- **Activity**
Quote the records below word for word, please, from the very first line through the one that contains "Task: Open the Machine All dropdown", and nothing beyond it.
--
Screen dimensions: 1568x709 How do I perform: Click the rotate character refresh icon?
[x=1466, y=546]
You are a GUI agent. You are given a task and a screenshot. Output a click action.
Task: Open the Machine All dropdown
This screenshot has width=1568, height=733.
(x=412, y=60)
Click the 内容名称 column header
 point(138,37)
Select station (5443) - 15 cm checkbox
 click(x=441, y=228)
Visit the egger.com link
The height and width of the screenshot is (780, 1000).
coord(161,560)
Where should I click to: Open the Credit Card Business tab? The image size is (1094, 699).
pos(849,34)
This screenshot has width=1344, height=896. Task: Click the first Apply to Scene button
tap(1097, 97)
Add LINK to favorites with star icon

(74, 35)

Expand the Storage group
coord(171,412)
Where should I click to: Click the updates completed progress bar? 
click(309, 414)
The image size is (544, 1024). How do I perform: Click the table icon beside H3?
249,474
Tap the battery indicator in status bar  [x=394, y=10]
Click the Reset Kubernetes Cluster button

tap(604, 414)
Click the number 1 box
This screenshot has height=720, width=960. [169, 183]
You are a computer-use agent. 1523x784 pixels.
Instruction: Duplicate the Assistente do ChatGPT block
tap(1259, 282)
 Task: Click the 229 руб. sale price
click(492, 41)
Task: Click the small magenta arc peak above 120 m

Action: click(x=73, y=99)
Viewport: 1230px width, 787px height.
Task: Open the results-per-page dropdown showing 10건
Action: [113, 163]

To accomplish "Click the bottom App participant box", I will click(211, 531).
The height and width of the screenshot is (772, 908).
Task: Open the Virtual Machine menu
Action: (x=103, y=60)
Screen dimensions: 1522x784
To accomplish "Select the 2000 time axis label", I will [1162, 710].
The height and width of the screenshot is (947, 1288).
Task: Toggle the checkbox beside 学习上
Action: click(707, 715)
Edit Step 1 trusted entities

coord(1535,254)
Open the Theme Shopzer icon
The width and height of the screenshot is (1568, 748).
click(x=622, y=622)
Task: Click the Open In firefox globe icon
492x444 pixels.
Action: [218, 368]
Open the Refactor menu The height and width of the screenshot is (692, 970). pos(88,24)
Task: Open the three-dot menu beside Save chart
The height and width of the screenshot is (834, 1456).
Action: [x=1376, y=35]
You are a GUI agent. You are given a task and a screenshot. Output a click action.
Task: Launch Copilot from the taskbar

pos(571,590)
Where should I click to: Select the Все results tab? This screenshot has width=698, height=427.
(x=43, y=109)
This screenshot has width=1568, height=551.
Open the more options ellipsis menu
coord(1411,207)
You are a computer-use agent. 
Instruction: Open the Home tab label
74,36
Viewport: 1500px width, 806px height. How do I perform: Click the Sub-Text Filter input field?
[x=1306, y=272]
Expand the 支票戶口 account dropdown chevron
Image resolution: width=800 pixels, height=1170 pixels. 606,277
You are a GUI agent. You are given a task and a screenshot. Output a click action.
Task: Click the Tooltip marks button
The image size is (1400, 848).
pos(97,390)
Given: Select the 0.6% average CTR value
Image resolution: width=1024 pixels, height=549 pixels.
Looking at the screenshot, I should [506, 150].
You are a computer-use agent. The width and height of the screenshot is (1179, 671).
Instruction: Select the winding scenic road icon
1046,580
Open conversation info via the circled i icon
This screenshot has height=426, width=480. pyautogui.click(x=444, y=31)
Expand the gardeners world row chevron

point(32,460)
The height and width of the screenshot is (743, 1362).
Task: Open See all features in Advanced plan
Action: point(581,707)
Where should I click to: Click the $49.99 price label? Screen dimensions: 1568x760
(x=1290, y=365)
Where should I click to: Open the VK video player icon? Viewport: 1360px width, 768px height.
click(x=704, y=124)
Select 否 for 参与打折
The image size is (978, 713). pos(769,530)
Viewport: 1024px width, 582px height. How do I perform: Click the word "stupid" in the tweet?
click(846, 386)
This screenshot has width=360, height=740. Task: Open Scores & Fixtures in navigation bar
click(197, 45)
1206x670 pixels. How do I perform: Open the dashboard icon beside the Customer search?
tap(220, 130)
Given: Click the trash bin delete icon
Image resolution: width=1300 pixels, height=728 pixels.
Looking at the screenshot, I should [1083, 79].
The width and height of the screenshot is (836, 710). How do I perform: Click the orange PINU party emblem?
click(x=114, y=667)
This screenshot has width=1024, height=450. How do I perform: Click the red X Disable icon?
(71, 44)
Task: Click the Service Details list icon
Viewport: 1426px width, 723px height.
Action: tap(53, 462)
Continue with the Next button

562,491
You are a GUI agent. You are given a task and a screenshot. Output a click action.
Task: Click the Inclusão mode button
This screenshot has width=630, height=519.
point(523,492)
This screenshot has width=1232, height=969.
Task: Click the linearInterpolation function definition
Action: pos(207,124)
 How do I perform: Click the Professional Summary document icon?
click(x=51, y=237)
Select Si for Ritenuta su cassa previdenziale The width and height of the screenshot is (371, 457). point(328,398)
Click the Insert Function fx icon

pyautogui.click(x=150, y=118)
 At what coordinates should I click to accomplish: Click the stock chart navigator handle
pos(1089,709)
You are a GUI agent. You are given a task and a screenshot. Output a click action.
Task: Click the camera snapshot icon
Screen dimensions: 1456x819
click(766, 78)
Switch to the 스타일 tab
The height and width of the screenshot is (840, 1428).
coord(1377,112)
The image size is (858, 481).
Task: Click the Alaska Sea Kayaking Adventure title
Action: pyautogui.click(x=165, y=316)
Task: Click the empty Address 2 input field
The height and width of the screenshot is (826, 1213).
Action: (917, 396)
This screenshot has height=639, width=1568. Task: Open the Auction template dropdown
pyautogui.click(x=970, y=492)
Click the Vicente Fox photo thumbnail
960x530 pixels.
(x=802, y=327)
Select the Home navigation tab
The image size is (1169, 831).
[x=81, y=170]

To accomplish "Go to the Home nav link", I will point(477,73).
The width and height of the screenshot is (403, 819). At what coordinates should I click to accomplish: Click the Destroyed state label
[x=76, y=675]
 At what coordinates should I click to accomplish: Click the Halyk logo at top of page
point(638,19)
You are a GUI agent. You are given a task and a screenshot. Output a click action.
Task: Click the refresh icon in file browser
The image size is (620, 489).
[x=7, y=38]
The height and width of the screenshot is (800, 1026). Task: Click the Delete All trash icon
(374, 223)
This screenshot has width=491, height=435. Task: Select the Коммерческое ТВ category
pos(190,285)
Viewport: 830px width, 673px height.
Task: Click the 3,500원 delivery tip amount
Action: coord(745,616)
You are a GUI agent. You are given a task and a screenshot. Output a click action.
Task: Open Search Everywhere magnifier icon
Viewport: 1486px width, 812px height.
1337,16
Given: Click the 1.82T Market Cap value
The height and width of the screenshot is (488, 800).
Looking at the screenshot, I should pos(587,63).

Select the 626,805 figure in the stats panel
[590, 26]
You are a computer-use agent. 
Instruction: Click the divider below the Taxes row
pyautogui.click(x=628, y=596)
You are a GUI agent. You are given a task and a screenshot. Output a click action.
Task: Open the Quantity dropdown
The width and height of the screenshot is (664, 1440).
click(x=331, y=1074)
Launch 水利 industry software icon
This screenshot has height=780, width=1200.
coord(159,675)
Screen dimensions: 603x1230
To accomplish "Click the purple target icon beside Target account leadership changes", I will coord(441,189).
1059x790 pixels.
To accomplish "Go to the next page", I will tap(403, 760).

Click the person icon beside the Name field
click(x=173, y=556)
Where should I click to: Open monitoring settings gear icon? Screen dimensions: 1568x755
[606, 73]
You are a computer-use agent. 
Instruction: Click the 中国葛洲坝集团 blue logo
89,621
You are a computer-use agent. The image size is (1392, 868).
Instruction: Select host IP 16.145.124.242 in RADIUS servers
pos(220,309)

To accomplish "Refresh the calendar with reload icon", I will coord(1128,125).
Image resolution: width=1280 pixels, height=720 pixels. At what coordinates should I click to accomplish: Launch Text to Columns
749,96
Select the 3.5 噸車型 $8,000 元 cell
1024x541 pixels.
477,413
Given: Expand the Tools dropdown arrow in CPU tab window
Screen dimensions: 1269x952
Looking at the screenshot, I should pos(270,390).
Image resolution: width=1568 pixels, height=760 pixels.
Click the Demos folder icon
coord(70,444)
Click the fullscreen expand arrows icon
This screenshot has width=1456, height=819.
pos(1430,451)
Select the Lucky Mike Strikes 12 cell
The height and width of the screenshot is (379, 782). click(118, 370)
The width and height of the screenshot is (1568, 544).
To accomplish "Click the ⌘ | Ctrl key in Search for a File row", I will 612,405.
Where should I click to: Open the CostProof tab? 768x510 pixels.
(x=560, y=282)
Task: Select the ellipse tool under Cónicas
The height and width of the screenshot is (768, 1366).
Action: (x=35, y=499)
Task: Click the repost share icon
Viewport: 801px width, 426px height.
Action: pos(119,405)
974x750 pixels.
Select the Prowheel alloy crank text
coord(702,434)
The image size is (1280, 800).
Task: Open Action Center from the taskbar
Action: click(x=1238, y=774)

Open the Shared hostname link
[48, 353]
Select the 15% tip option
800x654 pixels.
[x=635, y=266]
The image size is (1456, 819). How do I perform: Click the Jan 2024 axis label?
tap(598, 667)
--
- **Task output**
Screen dimensions: 1568x709 How do I perform: Click the rotate character refresh icon?
[x=1466, y=546]
You are a GUI agent. You are given a task and a screenshot. Output a click action.
Task: Open the Machine All dropdown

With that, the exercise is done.